The Kinesiology and Public Health Department has been in contact with the San Luis Obispo County Department of Public Health and has had several students intern with them for a number of years.
“I think an internship is essential in this type of [field] because it really gets your hands into what public health is,” Kearns said. “It’s not a hard science, it’s not [always] in a lab, you know, it’s working with people and figuring out these social issues and diseases … and what it means to them and how it affects them.”
While the required curriculum includes courses in health, kinesiology, anthropology, sociology, biology, chemistry, microbiology, nutrition, psychology and statistics, the ultimate goal of the degree is to prepare students for careers in a wide range of fields.
Because a portion of students are joining public health to pursue medical careers, such as becoming nurses, physician assistants, physical therapists or medical assistants, Jankovitz wants students to have a strong grounding in the social determinants of health.

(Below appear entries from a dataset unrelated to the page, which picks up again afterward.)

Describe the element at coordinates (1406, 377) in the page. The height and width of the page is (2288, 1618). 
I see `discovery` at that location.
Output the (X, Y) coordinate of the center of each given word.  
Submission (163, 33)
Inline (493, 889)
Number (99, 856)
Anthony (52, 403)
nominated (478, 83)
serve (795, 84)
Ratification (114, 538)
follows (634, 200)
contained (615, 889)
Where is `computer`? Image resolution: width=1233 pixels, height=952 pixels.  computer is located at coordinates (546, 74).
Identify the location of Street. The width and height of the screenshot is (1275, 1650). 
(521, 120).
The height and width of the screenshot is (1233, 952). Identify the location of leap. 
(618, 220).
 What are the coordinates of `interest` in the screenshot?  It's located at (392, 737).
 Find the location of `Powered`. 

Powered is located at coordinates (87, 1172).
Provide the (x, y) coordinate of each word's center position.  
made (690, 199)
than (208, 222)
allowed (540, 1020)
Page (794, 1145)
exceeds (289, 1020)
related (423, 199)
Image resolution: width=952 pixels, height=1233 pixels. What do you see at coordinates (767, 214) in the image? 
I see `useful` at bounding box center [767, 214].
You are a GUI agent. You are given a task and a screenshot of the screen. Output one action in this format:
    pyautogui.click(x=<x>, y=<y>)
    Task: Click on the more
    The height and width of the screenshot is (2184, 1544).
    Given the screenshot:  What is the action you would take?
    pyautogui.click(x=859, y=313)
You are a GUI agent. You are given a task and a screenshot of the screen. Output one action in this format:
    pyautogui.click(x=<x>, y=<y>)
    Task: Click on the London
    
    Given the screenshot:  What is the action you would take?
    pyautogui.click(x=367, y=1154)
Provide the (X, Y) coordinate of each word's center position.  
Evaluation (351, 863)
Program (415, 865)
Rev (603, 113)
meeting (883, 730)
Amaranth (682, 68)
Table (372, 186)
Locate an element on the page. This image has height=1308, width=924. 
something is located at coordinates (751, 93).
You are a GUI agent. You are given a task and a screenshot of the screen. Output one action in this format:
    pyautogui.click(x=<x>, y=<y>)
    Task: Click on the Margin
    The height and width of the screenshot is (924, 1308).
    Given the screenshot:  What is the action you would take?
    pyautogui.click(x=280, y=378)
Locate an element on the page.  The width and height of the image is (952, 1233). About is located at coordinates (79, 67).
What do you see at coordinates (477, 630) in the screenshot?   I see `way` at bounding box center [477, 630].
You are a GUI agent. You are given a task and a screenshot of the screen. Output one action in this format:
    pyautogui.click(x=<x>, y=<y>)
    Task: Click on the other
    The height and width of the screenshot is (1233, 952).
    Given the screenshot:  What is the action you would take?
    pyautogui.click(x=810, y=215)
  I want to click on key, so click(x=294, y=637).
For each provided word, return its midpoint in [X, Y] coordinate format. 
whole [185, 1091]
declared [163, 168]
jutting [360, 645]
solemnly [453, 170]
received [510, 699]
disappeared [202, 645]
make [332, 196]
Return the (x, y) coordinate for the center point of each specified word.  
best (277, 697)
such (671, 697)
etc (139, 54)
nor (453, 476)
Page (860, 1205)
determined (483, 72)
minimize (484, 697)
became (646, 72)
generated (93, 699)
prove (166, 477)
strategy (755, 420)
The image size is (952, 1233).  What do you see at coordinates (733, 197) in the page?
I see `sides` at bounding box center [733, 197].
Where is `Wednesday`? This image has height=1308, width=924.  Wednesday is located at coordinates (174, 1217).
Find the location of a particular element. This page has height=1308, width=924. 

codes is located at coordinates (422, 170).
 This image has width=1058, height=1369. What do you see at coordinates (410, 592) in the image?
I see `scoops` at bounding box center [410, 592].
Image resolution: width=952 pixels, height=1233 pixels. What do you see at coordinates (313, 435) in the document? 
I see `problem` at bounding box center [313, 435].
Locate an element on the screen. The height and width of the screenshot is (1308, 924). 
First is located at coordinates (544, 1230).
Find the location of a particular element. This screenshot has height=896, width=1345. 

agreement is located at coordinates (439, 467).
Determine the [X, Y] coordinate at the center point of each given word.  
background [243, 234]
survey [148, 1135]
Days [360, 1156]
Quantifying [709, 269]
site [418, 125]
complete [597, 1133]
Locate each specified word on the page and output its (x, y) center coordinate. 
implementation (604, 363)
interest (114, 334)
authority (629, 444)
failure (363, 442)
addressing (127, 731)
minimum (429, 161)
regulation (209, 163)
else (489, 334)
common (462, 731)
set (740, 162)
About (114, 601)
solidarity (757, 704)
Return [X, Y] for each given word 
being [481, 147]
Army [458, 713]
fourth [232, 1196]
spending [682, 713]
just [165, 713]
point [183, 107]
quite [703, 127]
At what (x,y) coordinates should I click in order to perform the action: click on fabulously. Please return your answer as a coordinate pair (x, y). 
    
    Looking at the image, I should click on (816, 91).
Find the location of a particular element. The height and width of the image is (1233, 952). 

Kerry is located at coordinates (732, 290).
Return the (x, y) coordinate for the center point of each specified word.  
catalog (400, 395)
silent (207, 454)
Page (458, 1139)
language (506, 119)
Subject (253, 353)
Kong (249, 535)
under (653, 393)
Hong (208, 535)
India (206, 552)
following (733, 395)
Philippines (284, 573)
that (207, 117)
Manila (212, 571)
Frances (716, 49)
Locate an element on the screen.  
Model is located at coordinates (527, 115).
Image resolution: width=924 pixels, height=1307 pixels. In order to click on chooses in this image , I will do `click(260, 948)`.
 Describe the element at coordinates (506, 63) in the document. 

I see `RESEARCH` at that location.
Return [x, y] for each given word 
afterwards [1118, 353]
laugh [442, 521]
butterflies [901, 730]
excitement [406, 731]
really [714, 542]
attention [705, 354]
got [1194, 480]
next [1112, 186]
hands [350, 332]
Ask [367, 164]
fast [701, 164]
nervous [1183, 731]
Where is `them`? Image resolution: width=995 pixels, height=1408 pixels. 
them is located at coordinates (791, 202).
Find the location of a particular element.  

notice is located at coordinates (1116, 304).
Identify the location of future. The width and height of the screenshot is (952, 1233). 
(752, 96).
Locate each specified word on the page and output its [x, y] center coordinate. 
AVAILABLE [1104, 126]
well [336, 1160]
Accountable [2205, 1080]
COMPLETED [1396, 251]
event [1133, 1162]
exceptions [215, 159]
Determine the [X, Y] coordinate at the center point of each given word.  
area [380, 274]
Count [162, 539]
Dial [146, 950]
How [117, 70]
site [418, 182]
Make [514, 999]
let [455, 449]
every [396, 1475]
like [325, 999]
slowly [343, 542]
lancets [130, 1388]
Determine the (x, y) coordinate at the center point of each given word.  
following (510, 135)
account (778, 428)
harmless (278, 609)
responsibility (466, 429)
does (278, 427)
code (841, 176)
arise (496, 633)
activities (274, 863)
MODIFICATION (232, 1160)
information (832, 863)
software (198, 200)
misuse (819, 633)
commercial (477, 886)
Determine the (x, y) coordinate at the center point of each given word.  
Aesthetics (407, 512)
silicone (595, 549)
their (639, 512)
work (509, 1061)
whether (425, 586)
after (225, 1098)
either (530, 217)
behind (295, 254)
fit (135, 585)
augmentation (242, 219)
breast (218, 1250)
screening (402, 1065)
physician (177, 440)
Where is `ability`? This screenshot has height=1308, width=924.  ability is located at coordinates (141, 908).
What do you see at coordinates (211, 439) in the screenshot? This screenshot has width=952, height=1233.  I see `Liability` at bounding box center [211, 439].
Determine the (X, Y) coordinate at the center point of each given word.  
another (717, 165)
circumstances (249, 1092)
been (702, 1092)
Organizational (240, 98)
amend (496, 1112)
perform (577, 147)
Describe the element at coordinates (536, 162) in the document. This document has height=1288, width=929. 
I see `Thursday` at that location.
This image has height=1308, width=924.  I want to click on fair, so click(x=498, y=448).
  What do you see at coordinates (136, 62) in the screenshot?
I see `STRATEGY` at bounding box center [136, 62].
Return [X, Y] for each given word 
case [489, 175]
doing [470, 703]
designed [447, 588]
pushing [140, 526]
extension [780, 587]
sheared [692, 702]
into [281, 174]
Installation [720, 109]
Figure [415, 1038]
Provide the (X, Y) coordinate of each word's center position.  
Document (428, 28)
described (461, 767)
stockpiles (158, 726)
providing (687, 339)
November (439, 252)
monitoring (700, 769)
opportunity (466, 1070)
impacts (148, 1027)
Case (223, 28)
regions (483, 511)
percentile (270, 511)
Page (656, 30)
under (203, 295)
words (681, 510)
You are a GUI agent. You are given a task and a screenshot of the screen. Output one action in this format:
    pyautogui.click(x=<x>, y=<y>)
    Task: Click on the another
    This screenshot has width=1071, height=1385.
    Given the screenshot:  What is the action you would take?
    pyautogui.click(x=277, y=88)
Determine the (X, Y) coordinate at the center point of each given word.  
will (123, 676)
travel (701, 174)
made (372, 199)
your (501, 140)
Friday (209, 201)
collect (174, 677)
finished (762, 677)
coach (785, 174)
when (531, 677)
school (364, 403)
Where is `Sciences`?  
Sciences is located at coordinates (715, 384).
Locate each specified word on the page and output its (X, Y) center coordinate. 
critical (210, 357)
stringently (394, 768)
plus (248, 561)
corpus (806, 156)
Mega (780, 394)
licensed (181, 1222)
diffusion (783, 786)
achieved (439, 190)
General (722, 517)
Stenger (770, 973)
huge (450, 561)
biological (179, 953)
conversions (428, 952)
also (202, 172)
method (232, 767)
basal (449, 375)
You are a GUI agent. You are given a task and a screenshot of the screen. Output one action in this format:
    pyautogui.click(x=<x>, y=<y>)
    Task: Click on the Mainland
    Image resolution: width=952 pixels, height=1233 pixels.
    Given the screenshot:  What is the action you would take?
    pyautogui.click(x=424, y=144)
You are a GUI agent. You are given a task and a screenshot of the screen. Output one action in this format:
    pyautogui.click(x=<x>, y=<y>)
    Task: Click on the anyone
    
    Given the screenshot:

Other careers in the field of public health include city planners, healthcare managers, healthcare advocates and medical administrative assistants, to name a few.
Jankovitz and her colleagues are incredibly hopeful about the new program and encourage collaboration amongst other programs that coincide with public health, which they feel is a majority of the university.
“Public health is not one discipline, it is by nature many, and so it would have to be, by definition, a multidisciplinary collaboration, so we welcome [collaboration] and we rely on it,” Phelan said. “Get involved, whether it’s small research projects or deciding to major in the degree, but come and learn more about it.”
Informational sessions on the new major will be held April 12 and 26 from 11 a.m. to 12 p.m. in Kinesiology (building 43A), room 150, as well as April 19 from 6 p.m. to 7 p.m., location to be announced.
Students can submit an inquiry form about changing their major to public health through the Change of Major Portlet on the Cal Poly portal. To learn more, visit the department’s website here.
Edit: This post was edited to correct the dates in which students can transfer into the Public Health major. We previously stated that current students can transfer in during Fall 2019. That has been corrected to say that current students can transfer in during Fall 2018 and transfer students can transfer in during Fall 2019.